Told that Reiver, for one, is still focusing on saving the garden, Gruber was puzzled. “Why would Joseph Reiver not want to embrace something that would give us more space?” he asked. “I want to save the garden, too. That’s my priority. But if that’s not going to happen, I like this prospect of integrating [the two spaces],” he said. “I’m not ready to shoot holes into this. The door is open. Corey’s office opened it.” However, Reiver said bluntly that not all open space is equal. “It doesn’t change it for us,” he stressed of the courtyard option. “We’re fighting to save Elizabeth St. Garden. It’s more than just generic open space — it’s an iconic space, and it’s heavily used.” Although the next court date for the lawsuit is set for September, Reiver warned that if the developers “try to pull a fast one,” such as by doing soil test borings in the garden, the opponents will go straight to court. Jennifer Romine, a resident of the LIRA building, said tenants there are very much for saving the Elizabeth St.
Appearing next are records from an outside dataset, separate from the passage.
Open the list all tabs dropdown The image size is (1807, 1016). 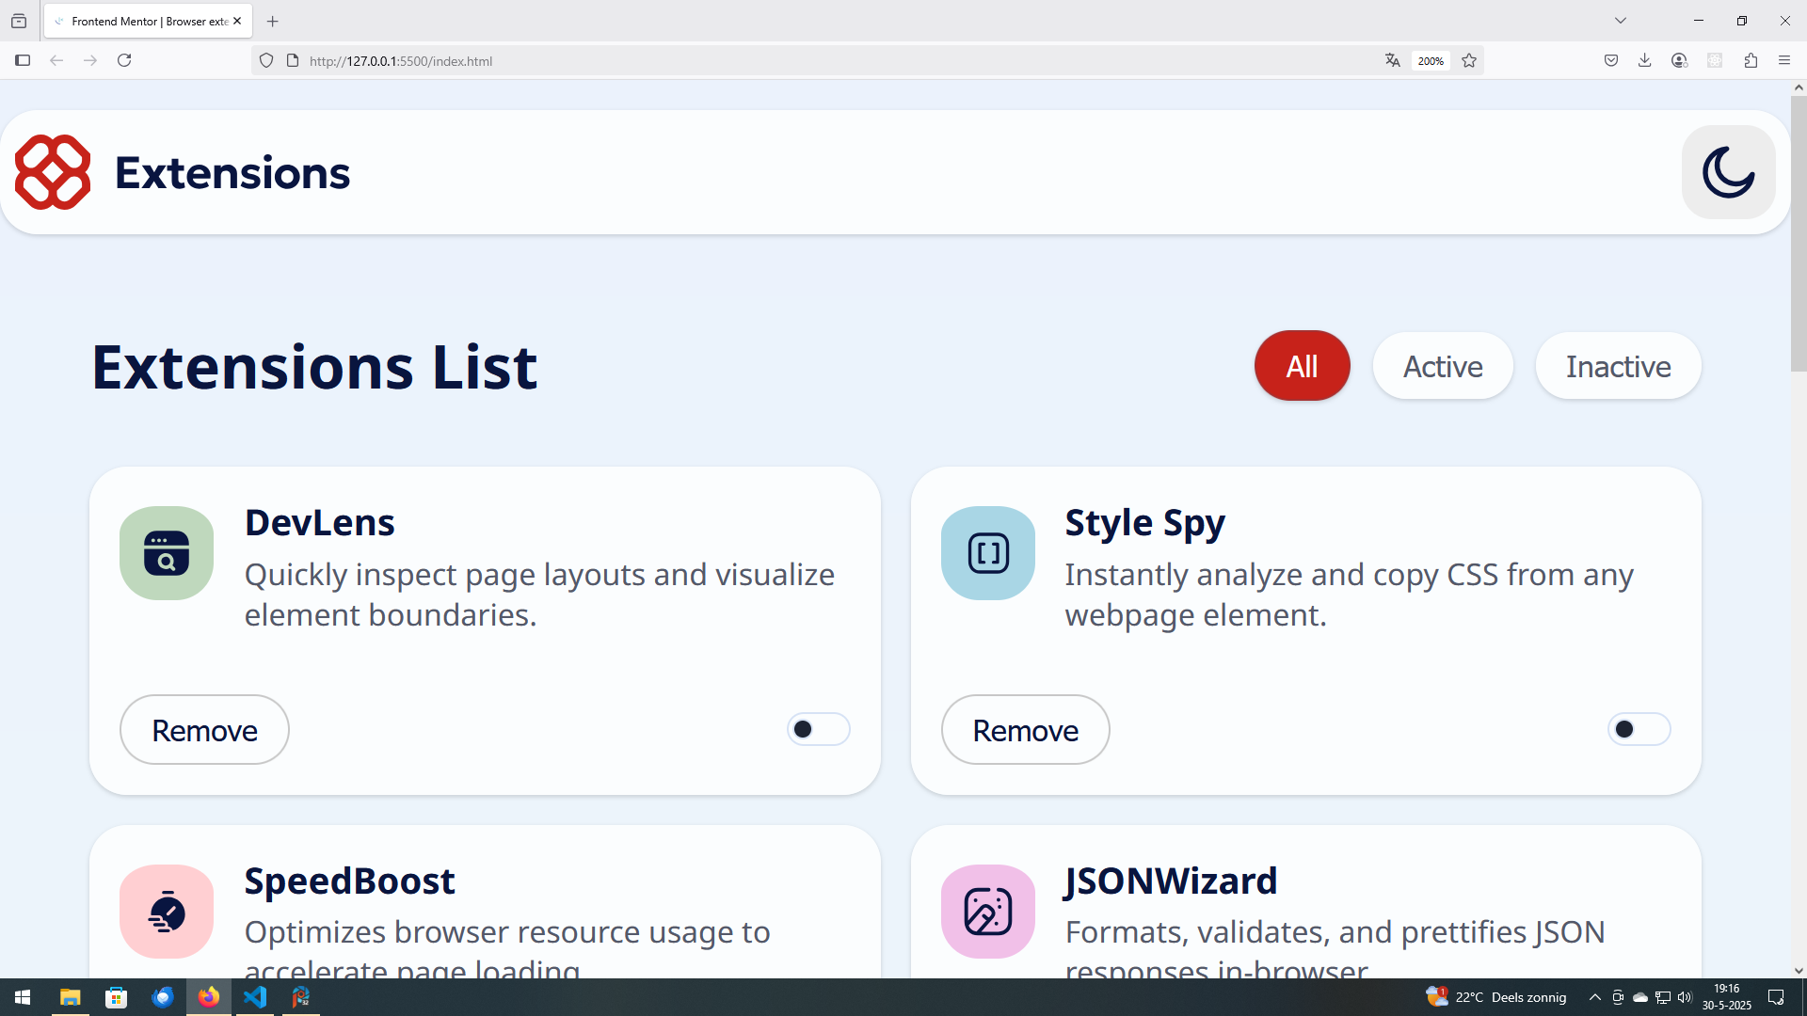(x=1620, y=21)
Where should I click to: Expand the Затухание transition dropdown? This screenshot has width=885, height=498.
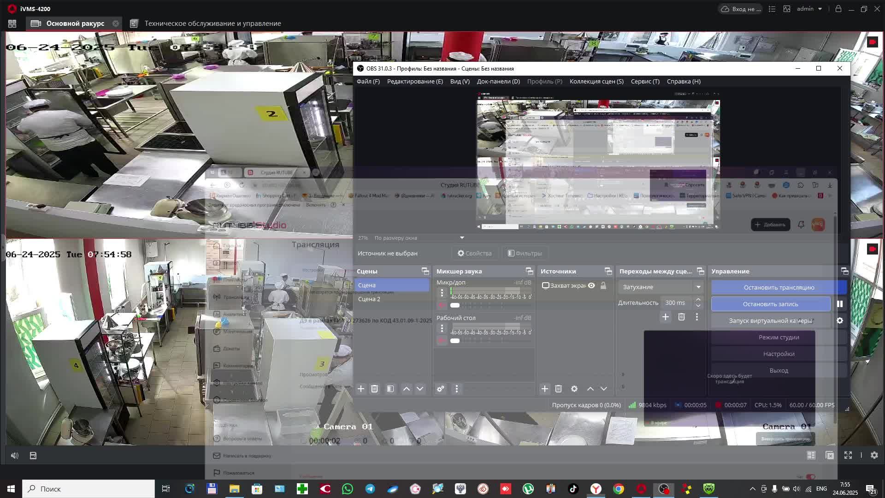[x=698, y=287]
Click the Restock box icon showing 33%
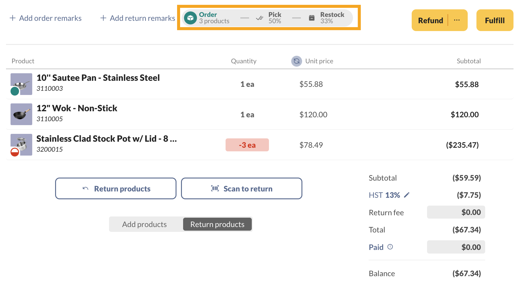518x284 pixels. (312, 17)
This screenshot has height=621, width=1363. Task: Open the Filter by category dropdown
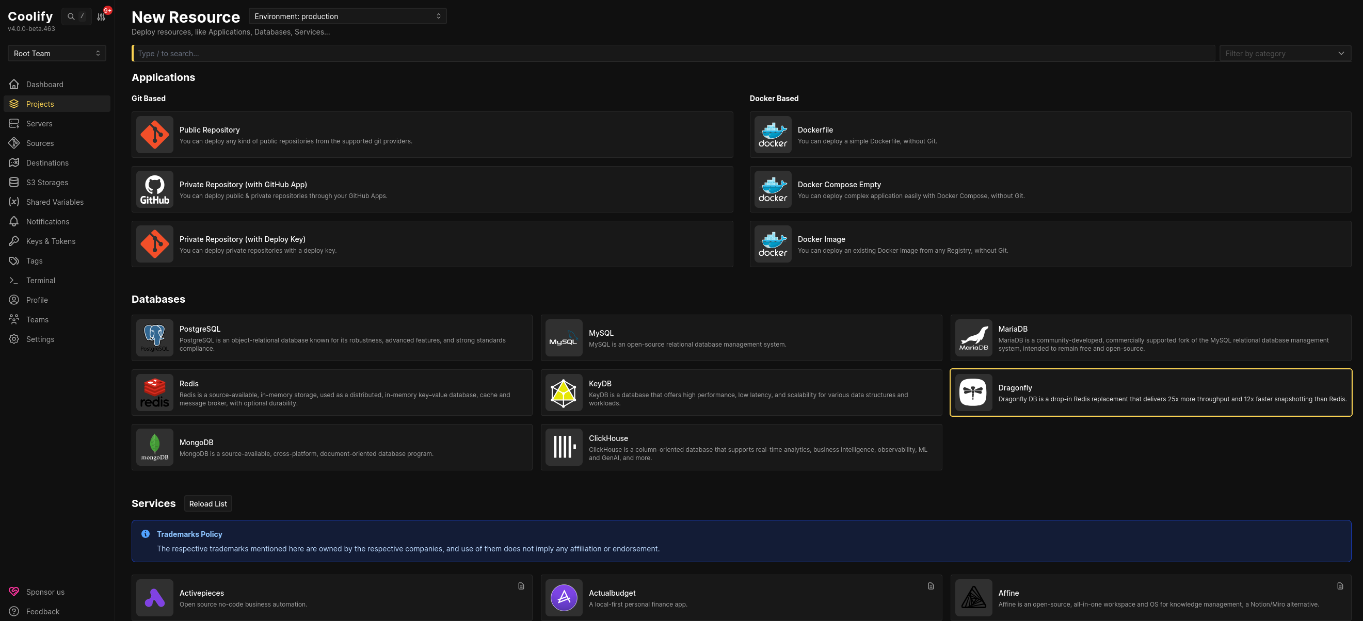pos(1284,53)
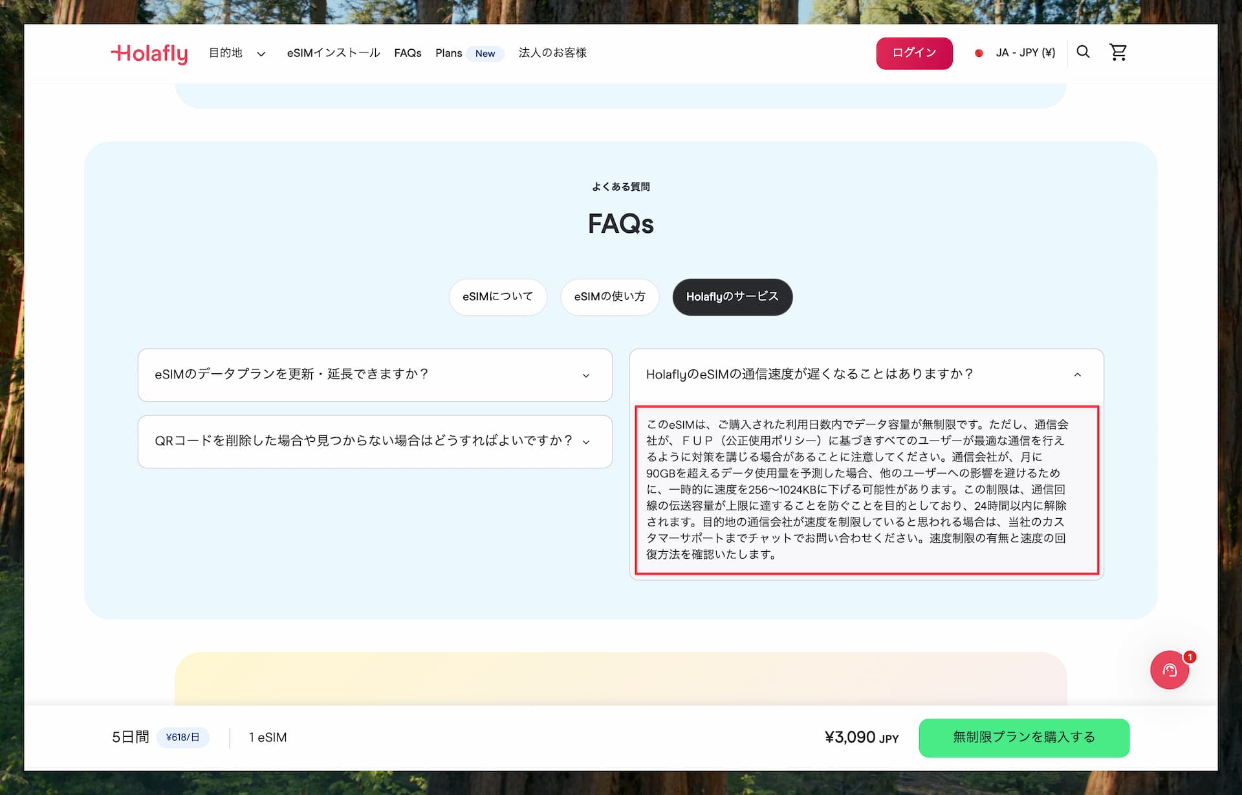Click the New badge next to Plans
Screen dimensions: 1242x795
[485, 54]
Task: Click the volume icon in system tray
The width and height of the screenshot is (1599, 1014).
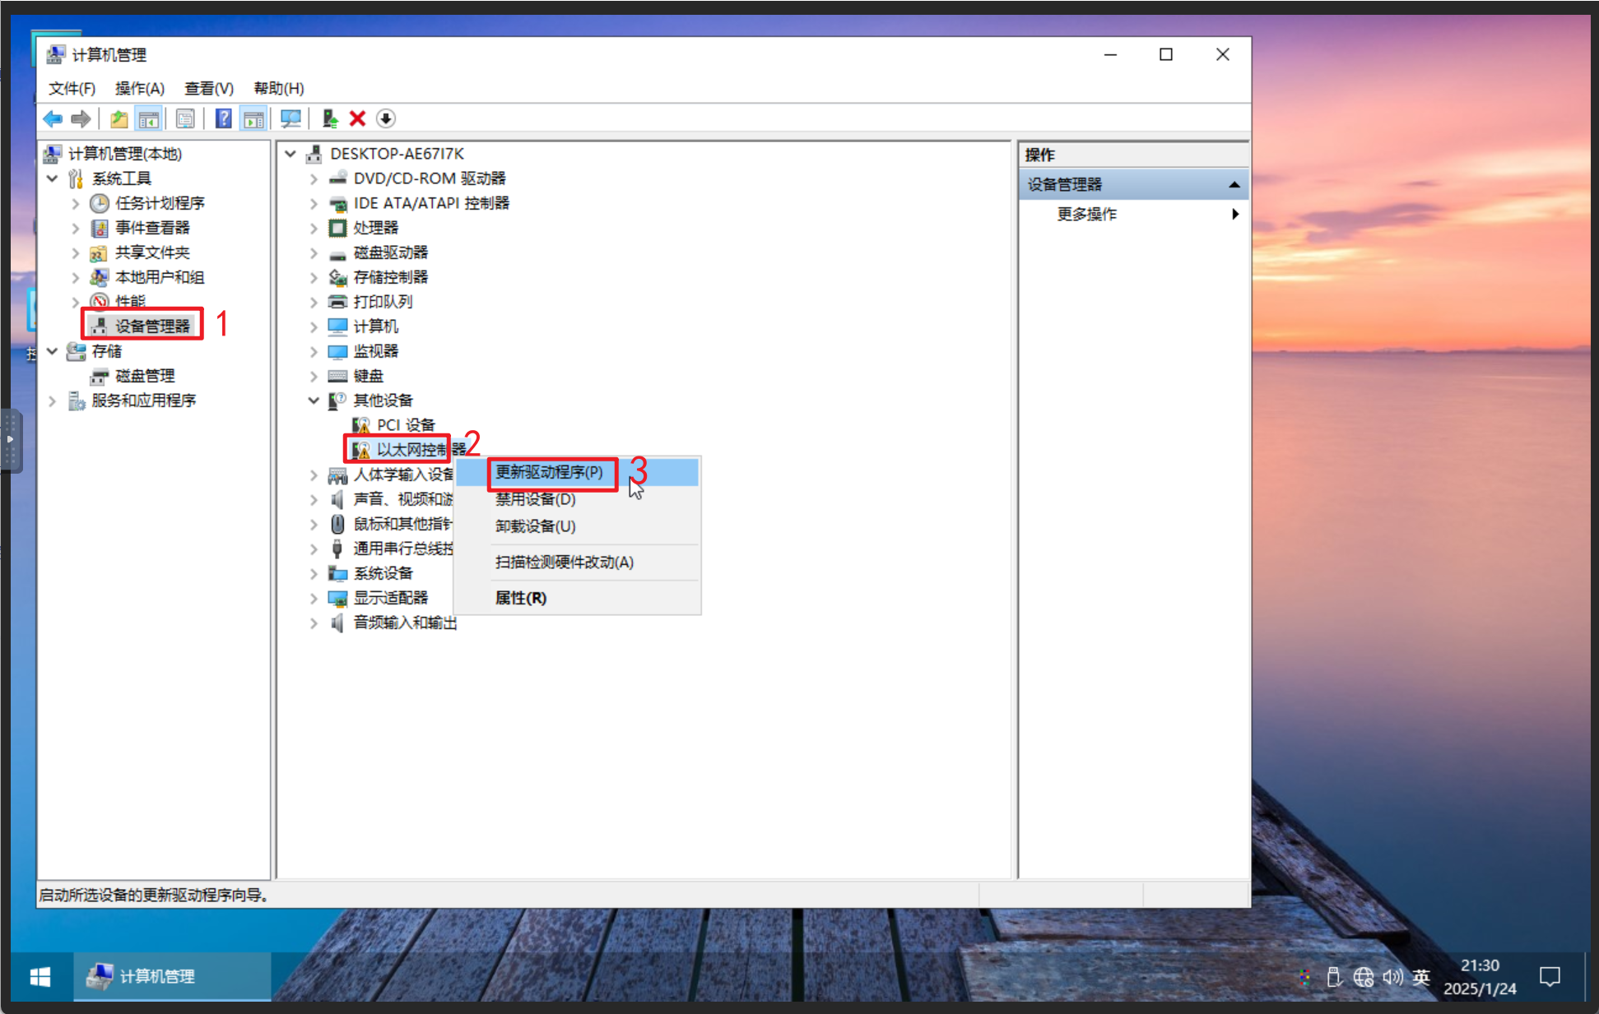Action: pyautogui.click(x=1392, y=977)
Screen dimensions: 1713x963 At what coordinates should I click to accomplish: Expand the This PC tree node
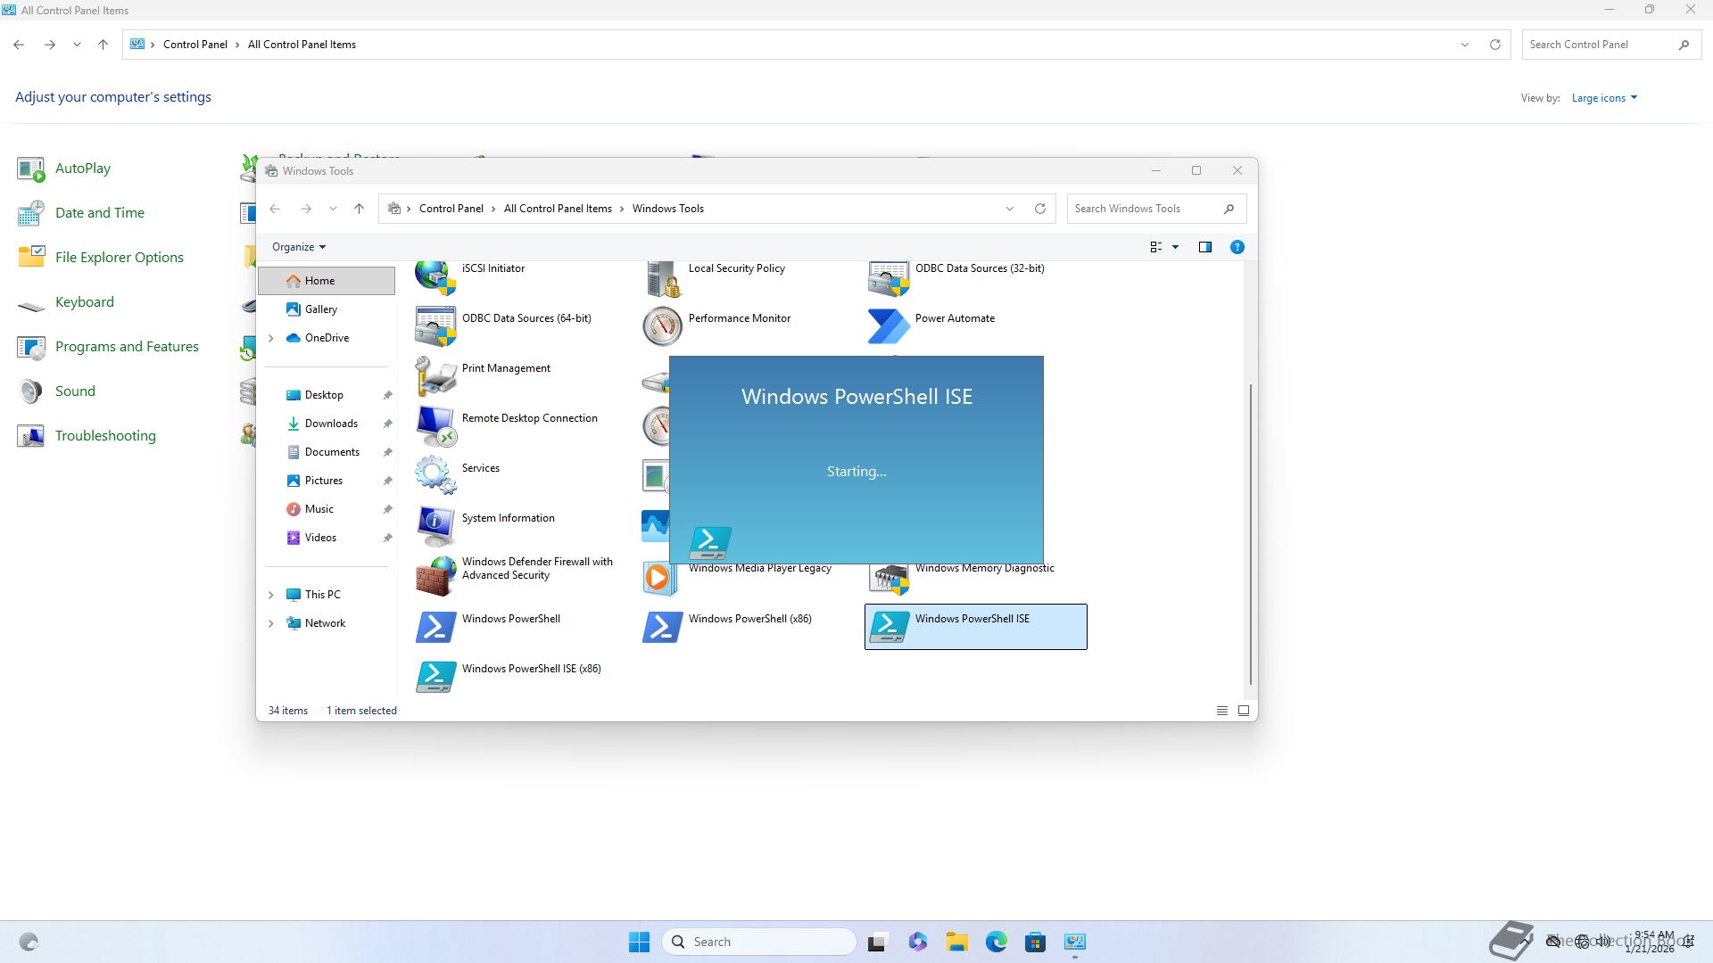coord(271,595)
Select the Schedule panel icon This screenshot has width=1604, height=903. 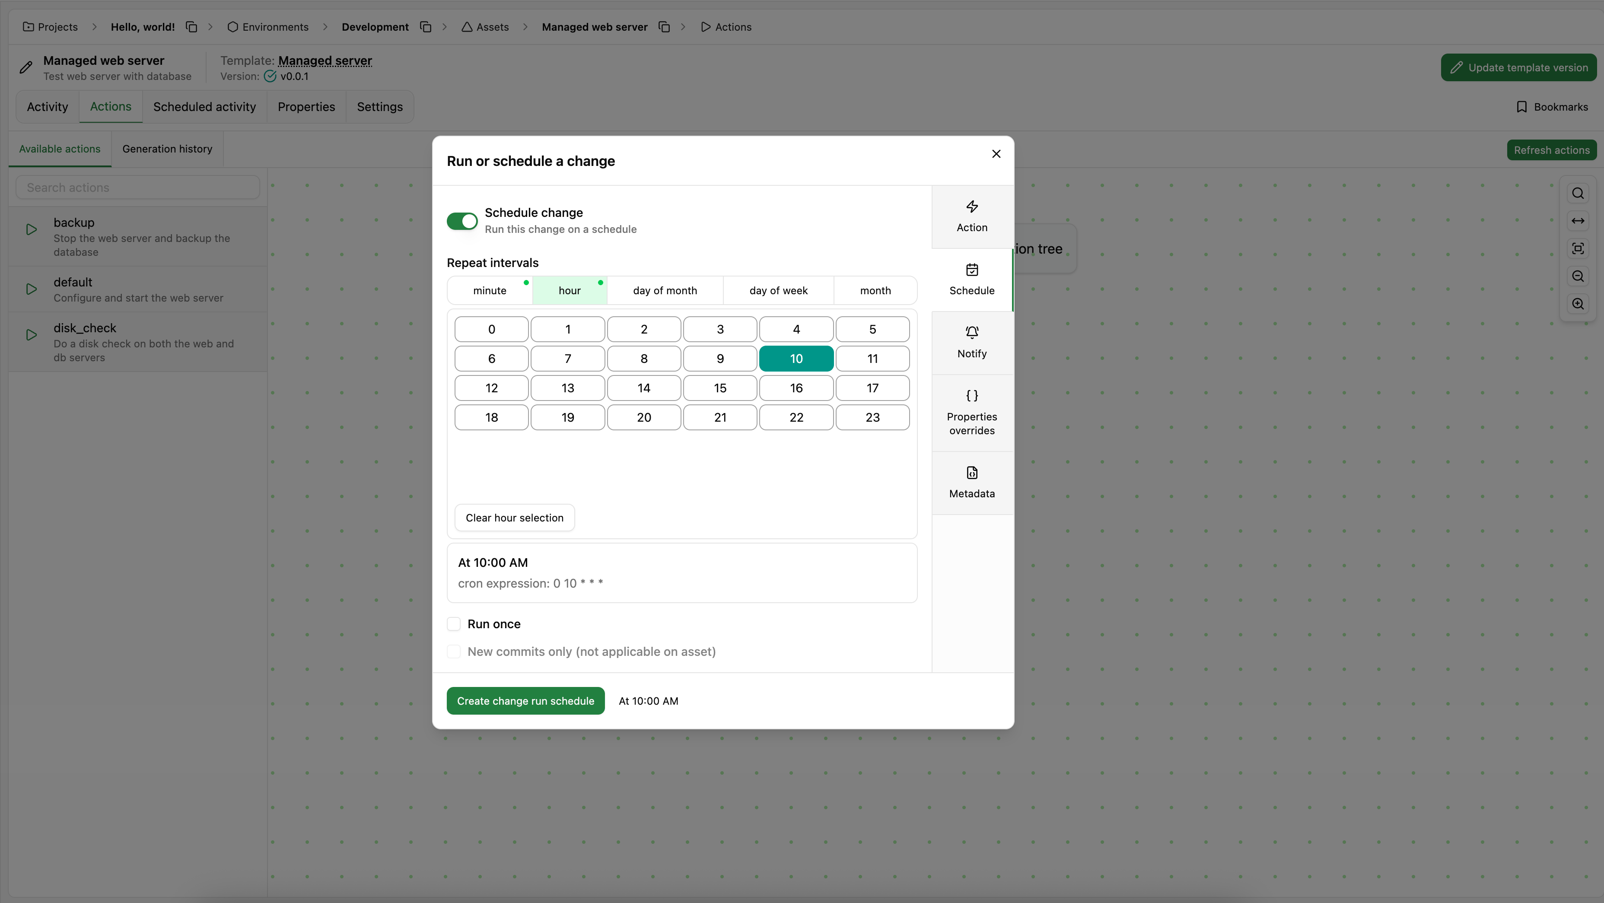coord(971,280)
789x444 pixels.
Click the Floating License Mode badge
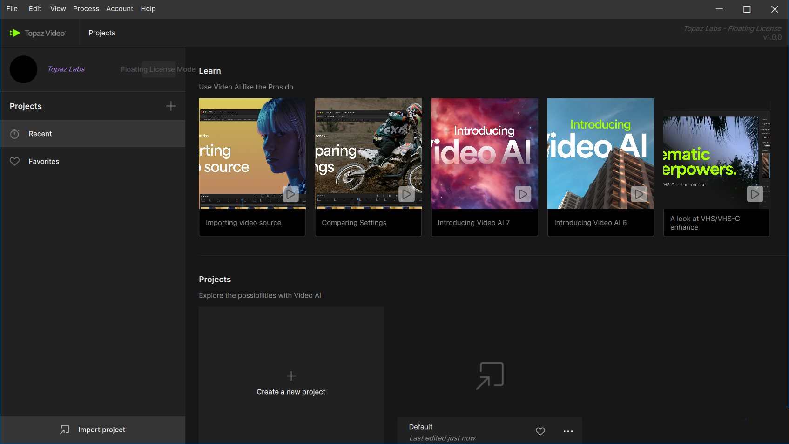coord(158,69)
Garden. “Ninety-five percent of LIRA tenants signed the 2015 petition in strong support of saving the garden and followed up with personal letters,” she said. “These people barely provide Census info or vote. Twenty LIRA seniors showed up at first hearing at the Lower Manhattan Development Corporation. At least seven spoke passionately.” She was referring to a hearing on L.M.D.C. grant money several years ago at which H.P.D. was requesting funding for the Haven Green project. Speaker Johnson and Councilmember Chin did not comment on the record for this article.